# Exercise objective:
Output every record word for word, minus the pictures.

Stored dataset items
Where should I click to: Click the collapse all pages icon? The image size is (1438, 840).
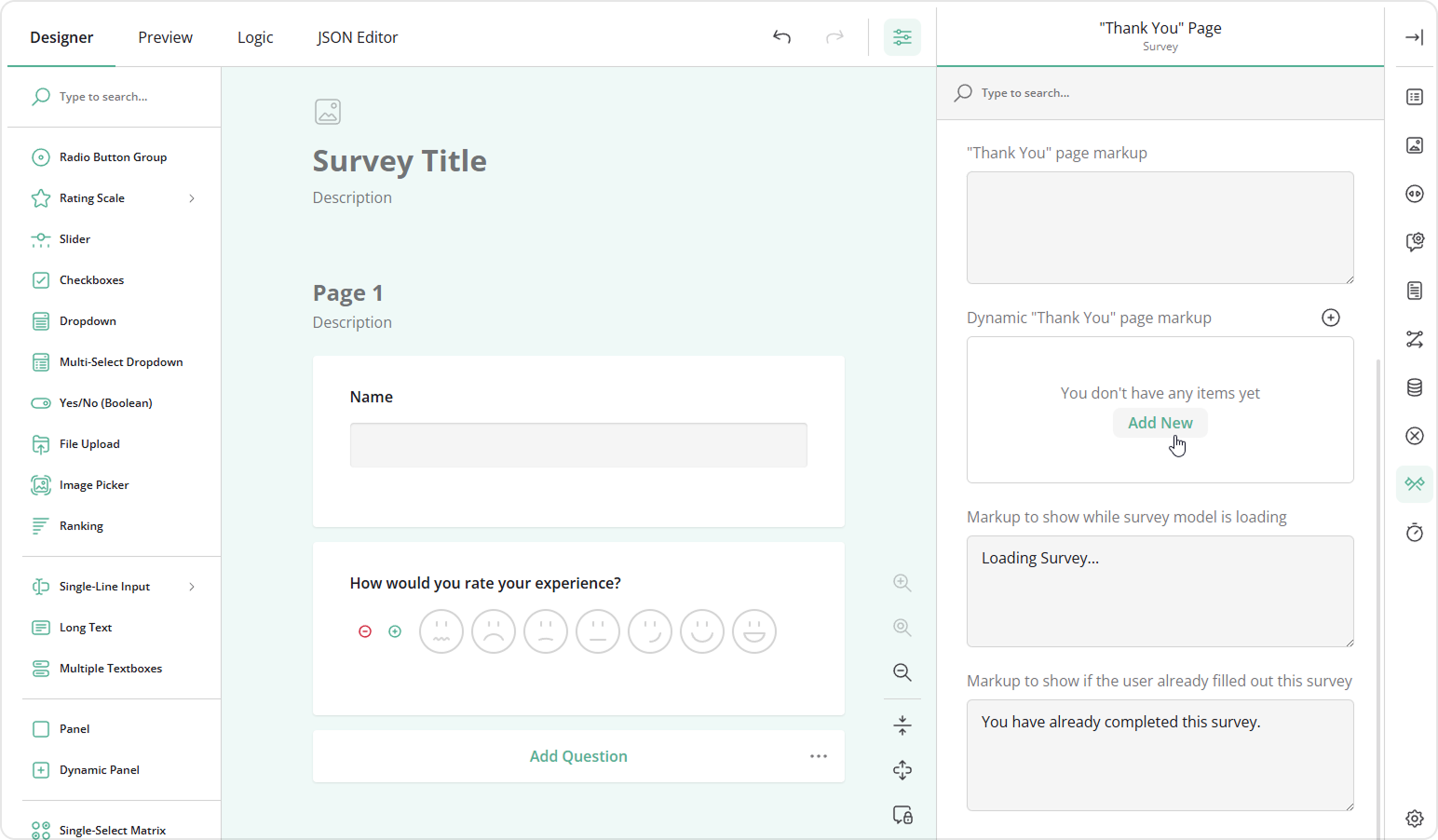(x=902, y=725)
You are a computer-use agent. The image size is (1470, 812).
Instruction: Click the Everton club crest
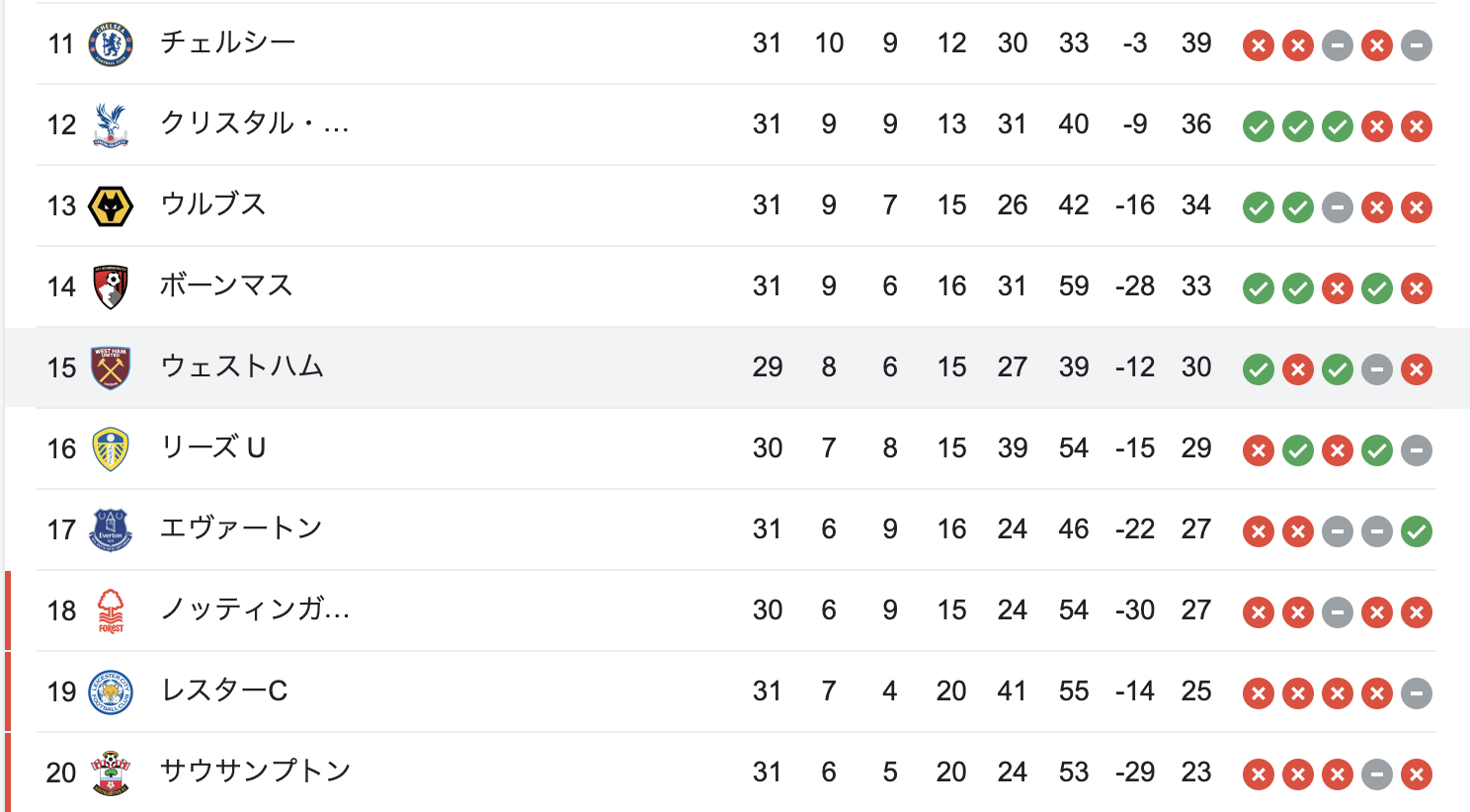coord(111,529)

# Written solution:
Where should I click to: Click the collapse all pages icon? The image size is (1438, 840).
(x=902, y=725)
You are a computer-use agent. The image size is (1470, 812).
Instruction: Click the Everton club crest
coord(111,529)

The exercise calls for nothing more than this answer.